§ **What the task requires**: Quote the material below exactly, starting at the line containing "Activate the peak picking tool" and continuing through the end of the material.

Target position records
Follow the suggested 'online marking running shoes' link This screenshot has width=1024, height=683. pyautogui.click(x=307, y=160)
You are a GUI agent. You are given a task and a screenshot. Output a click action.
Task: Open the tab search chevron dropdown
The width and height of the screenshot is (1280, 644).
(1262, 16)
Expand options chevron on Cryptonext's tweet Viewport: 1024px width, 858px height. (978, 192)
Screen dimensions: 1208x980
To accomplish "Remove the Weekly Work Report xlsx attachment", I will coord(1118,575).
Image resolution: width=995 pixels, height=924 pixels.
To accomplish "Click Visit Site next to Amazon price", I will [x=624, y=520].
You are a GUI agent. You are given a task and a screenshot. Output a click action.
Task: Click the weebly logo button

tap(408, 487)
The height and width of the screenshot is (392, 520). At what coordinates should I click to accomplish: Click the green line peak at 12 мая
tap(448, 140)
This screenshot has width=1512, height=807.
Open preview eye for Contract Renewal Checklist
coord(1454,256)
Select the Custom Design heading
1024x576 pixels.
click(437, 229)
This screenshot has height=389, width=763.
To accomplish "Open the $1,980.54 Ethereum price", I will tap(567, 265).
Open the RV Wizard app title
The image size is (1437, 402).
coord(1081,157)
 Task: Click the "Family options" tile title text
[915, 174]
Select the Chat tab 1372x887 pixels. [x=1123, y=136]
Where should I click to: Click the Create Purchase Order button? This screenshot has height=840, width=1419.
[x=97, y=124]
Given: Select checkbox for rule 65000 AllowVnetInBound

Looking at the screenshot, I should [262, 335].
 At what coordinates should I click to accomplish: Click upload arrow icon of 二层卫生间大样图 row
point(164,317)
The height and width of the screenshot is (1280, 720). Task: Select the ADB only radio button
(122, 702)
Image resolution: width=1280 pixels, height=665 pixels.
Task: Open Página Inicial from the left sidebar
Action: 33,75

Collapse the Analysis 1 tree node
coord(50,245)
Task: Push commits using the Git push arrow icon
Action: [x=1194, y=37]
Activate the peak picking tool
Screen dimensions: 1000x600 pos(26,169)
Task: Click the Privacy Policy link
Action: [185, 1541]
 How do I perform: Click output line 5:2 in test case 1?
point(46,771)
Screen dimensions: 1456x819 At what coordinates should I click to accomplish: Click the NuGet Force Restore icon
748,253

§ **Full answer**:
Activate the peak picking tool
Screen dimensions: 1000x600 pos(26,169)
Task: Click the Privacy Policy link
Action: [185, 1541]
 How do I perform: Click output line 5:2 in test case 1?
point(46,771)
Screen dimensions: 1456x819 At what coordinates should I click to accomplish: Click the NuGet Force Restore icon
748,253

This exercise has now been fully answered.